»»
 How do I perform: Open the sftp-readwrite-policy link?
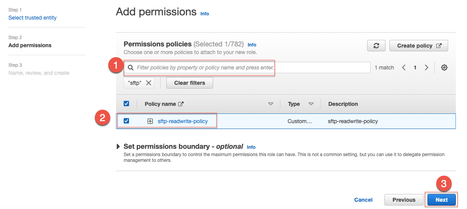[183, 121]
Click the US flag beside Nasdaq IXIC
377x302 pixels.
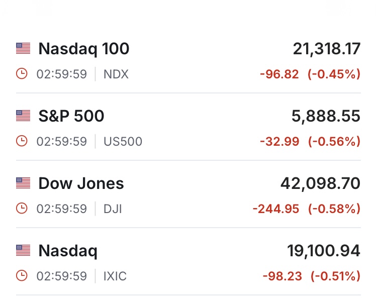tap(23, 250)
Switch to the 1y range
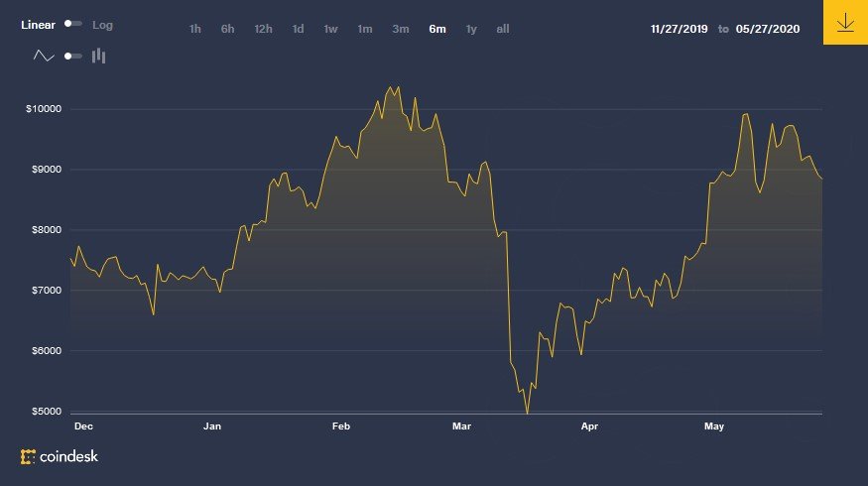 tap(471, 29)
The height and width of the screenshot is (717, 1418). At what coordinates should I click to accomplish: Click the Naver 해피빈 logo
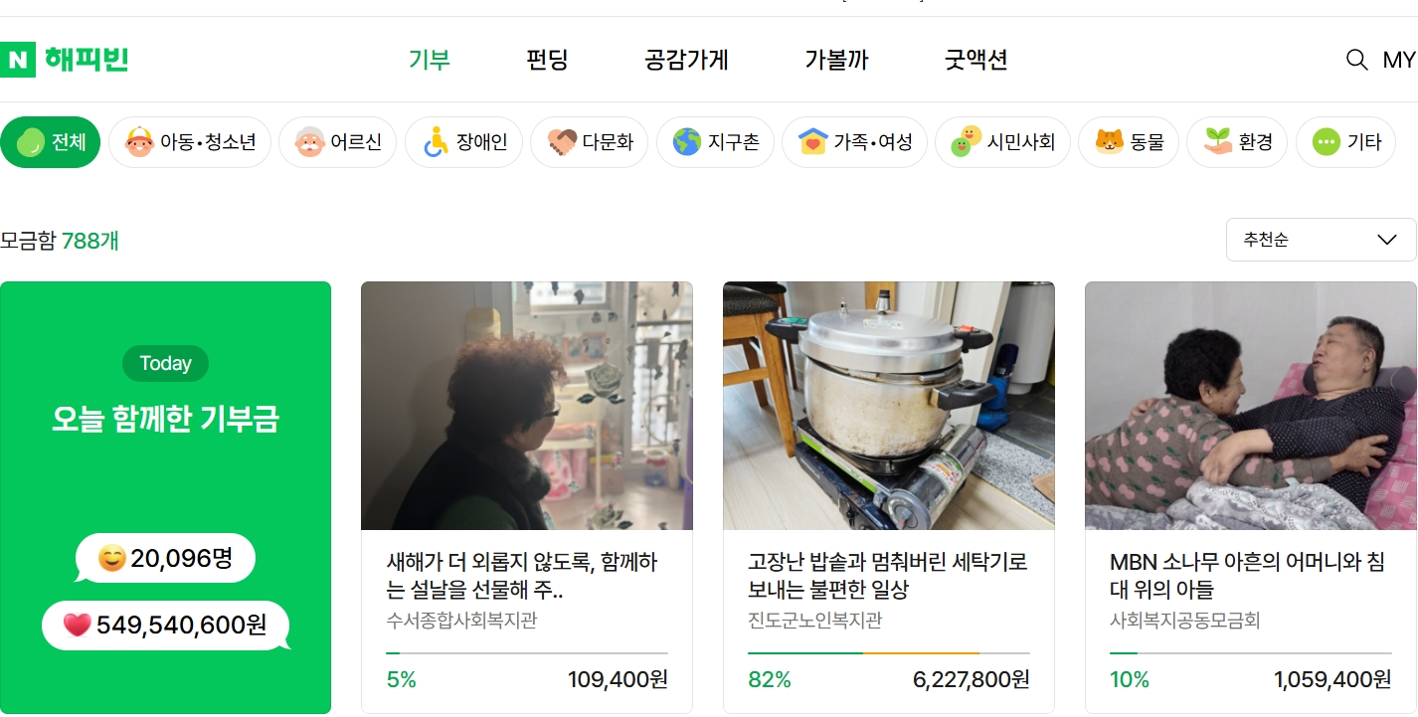point(66,60)
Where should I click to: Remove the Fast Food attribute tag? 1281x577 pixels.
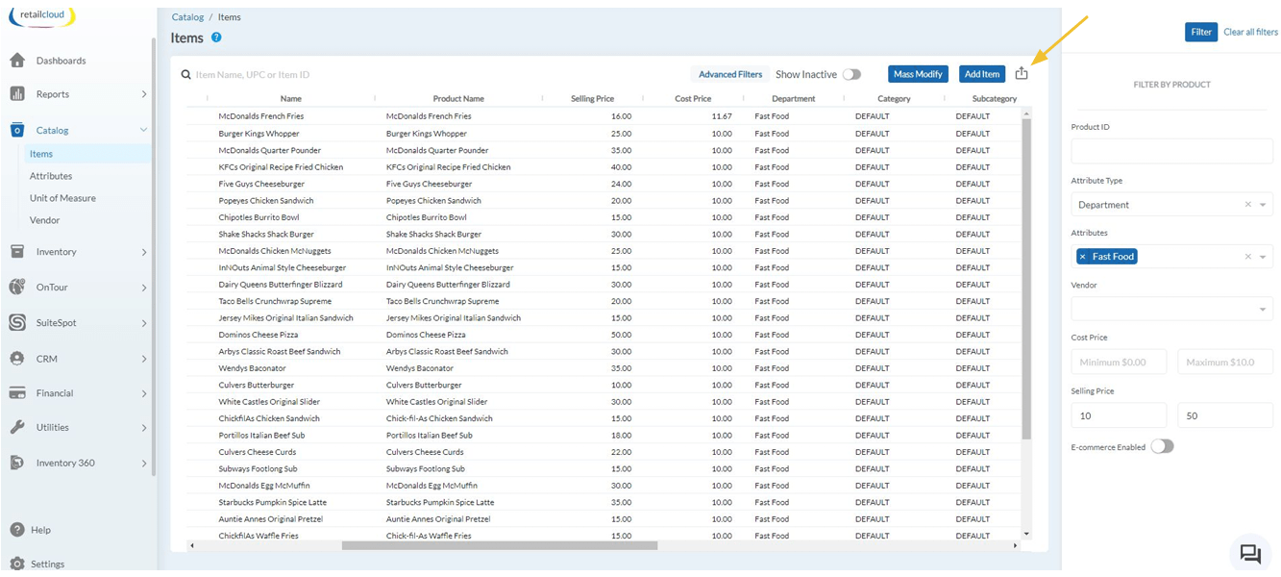coord(1082,257)
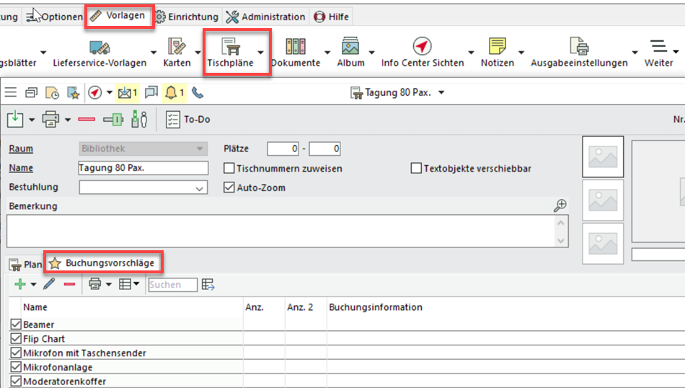Viewport: 685px width, 388px height.
Task: Open Info Center Sichten compass icon
Action: [x=422, y=48]
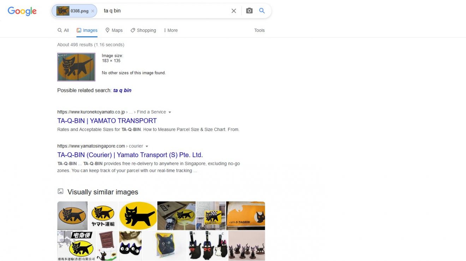Expand dropdown arrow beside yamatosingapore.com URL
Viewport: 466px width, 261px height.
pos(147,146)
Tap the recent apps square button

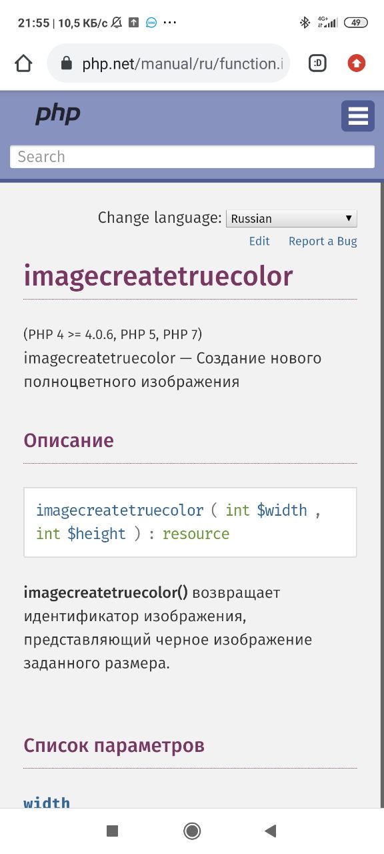(113, 831)
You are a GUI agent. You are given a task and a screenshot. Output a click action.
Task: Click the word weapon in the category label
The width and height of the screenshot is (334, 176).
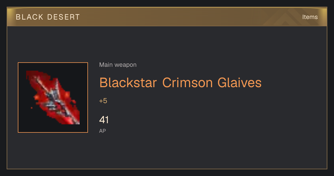(126, 65)
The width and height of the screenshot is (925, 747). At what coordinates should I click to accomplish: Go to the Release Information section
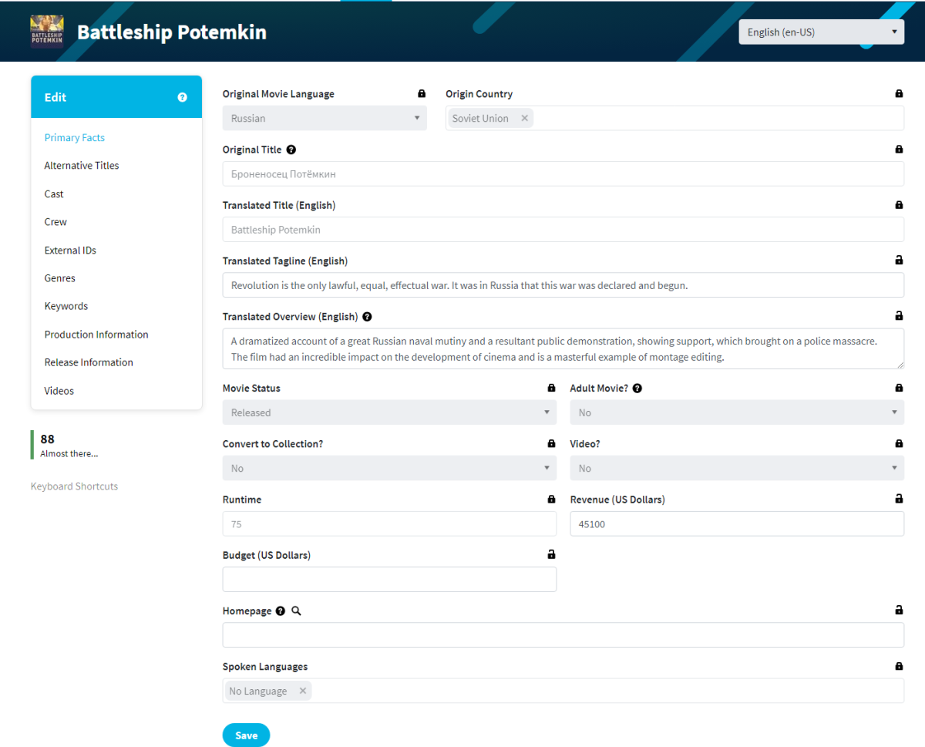(89, 362)
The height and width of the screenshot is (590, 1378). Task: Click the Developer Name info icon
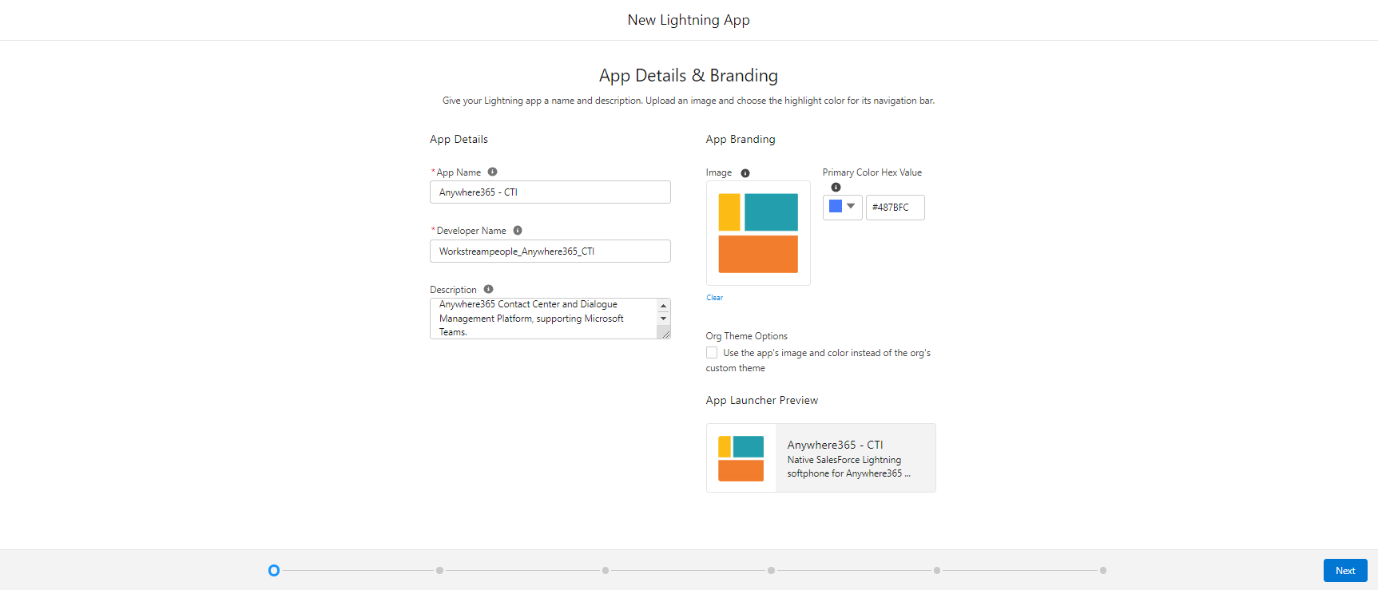coord(518,231)
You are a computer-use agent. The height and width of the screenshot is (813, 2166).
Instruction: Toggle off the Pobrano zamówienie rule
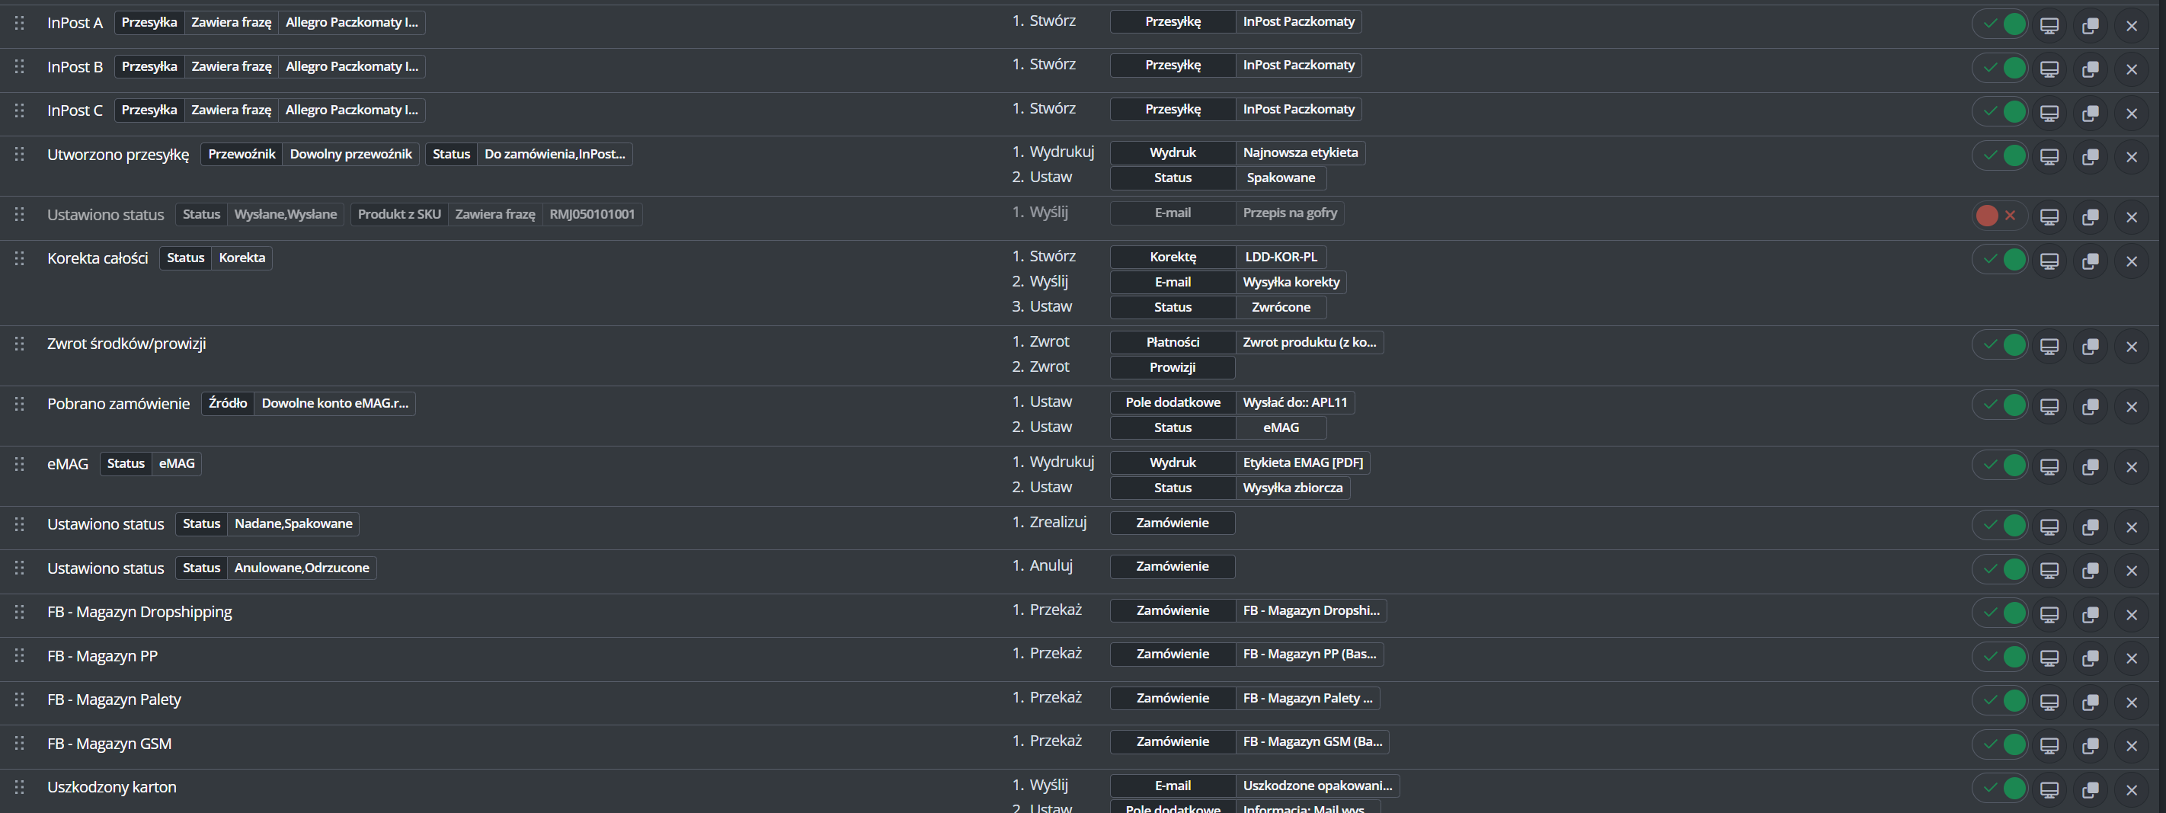[1999, 405]
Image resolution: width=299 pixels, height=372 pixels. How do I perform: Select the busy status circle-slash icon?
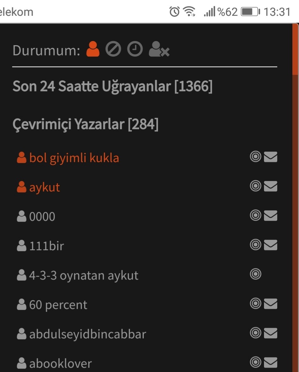point(113,49)
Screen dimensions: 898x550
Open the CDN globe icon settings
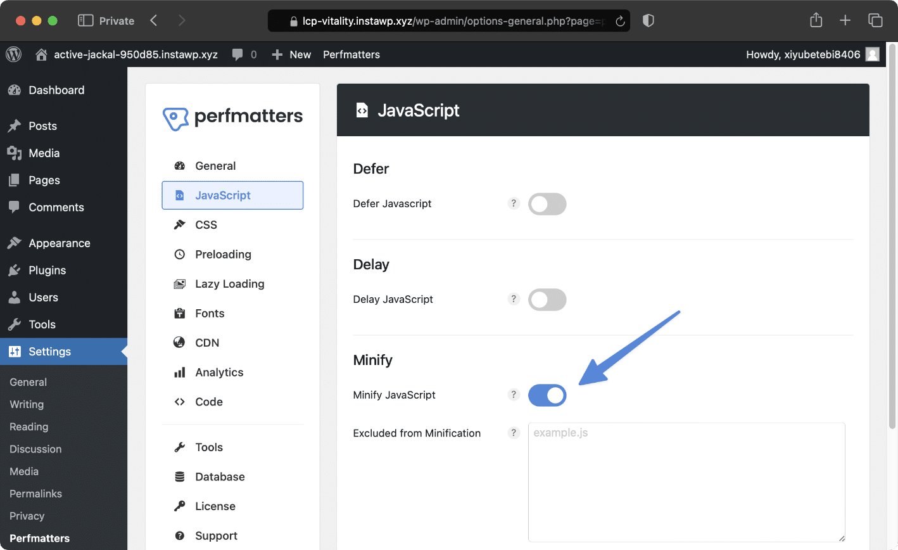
««
### AIM OF THE TASK
Output the lines above in full and exactly as given, omitting any pictures.

### ANSWER SECTION
 How do I perform: Open the sftp-readwrite-policy link?
[183, 121]
Click the US flag beside Nasdaq IXIC
377x302 pixels.
tap(23, 250)
Switch to the 1y range
 tap(471, 29)
The height and width of the screenshot is (717, 1418). At what coordinates should I click to accomplish: Click the Naver 해피빈 logo
point(66,60)
Where should I click to: Remove the Fast Food attribute tag? 1281x577 pixels.
coord(1082,257)
Viewport: 685px width, 388px height.
Task: Open Info Center Sichten compass icon
Action: [x=422, y=48]
Expand dropdown arrow beside yamatosingapore.com URL
Viewport: 466px width, 261px height.
pos(147,146)
Tap the recent apps square button

(113, 831)
You are a GUI agent. You are given a task and a screenshot. Output a click action.
Task: Click the word weapon in the category label
The width and height of the screenshot is (334, 176).
(126, 65)
The width and height of the screenshot is (925, 747). At what coordinates should I click to accomplish: Go to the Release Information section
(89, 362)
The height and width of the screenshot is (590, 1378). Task: Click the Developer Name info icon
coord(518,231)
You are a computer-use agent. The height and width of the screenshot is (813, 2166).
Instruction: Toggle off the Pobrano zamówienie rule
[1999, 405]
Image resolution: width=299 pixels, height=372 pixels. How do I perform: Select the busy status circle-slash icon?
point(113,49)
Screen dimensions: 898x550
Open the CDN globe icon settings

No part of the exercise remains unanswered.